しかしそんな若者が芸風を変えずキャリアを重ね、ベテランとか大物とか呼ばれる年齢になると、年長者が若手にパワハラをしているように映ってしまうのだ。ことに石橋貴明は実力以上に見せるための虚勢を見透かされ、視聴者に嫌われるという傾向が出来上がってしまったようだ。

一方、木梨憲武には自由人キャラというイメージがある。ただこのキャラにも好みが別れるところで、一番良くないのは木梨がハプニングと無秩序をはき違えている所だろう。予定調和を嫌う木梨はときに番組企画の方向性を無視し、突発的・感覚的に行動を起こす。

こういうハプニング的な要素を視聴者が面白がると思ってのことだろうが、番組が無秩序な方向に行き、戸惑う視聴者も多かったのではないだろうか。結果、製作者にとって自由人でありすぎる木梨憲武は、ピンでは扱いにくい芸人となっていると思う。

一方、ダウンタウンはとんねるずに比べると、まだ視聴者のニーズを捉えているといえるだろう。ダウンタウンもすでに権威者の立場にあるのだが、笑いに対し目線はそんなに高くない。彼らには依然として熱烈なファンが存在し、視聴率は取れなくても支持する層は多い。

それとダウンタウンが、吉本という横と縦の広がりを持つ事務所で活躍しているのに対し、独立事務所で活動するとんねるずには幅という部分で仕事に限界があるように見える。両コンビともいつも決まった仲間で番組を作るという印象があるが、より広がりと幅のないとんねるずのほうが、時代に取り残されてしまったのかもしれない。

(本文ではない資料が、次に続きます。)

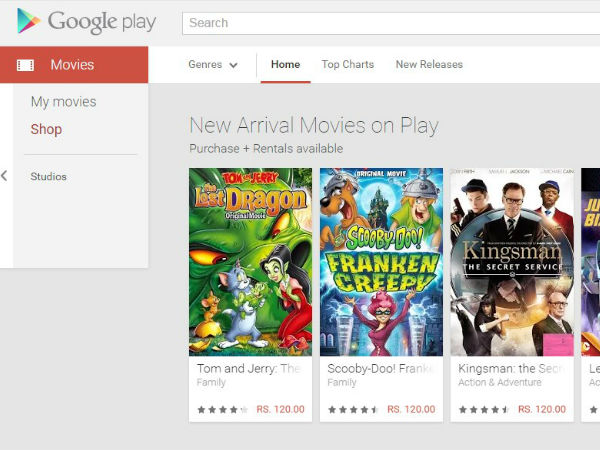The height and width of the screenshot is (450, 600).
Task: Go to New Releases tab
Action: click(x=429, y=65)
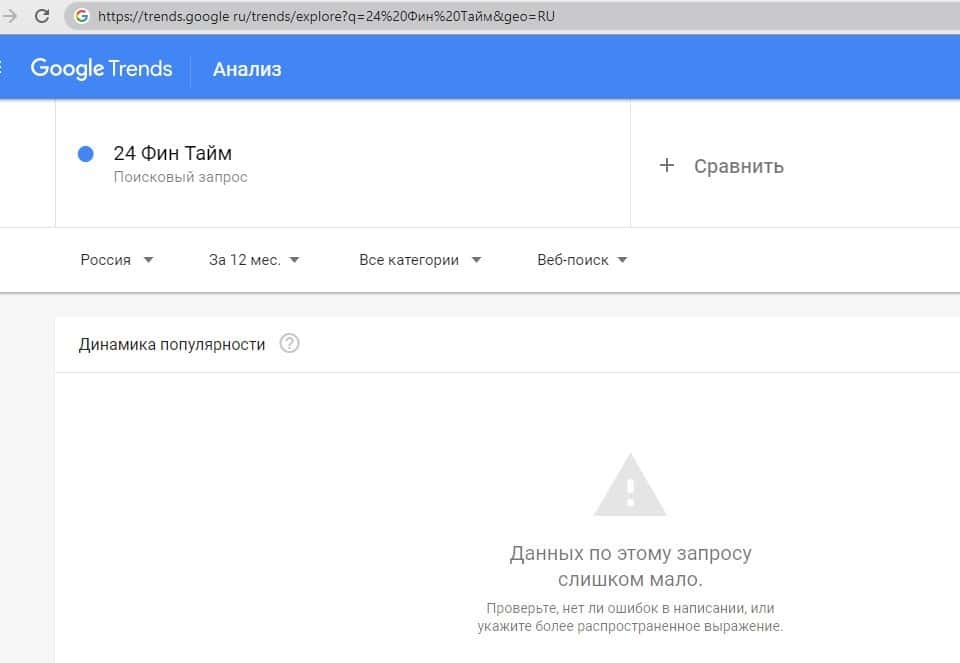This screenshot has height=663, width=960.
Task: Click the Сравнить label text
Action: [739, 166]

しかしとんねるずが、いずれ凋落の時期を迎えるのは避けられなかっただろう。過激で乱暴な芸風はそのうち高慢さに繋がってゆき、視聴者の好感度を下げていったのに気付かなかったのは痛い。何年か前に、誰にも求められていないような下らない映画を作り、仲間内だけではしゃいでいたのは、その驕りを象徴していたと言えるだろう。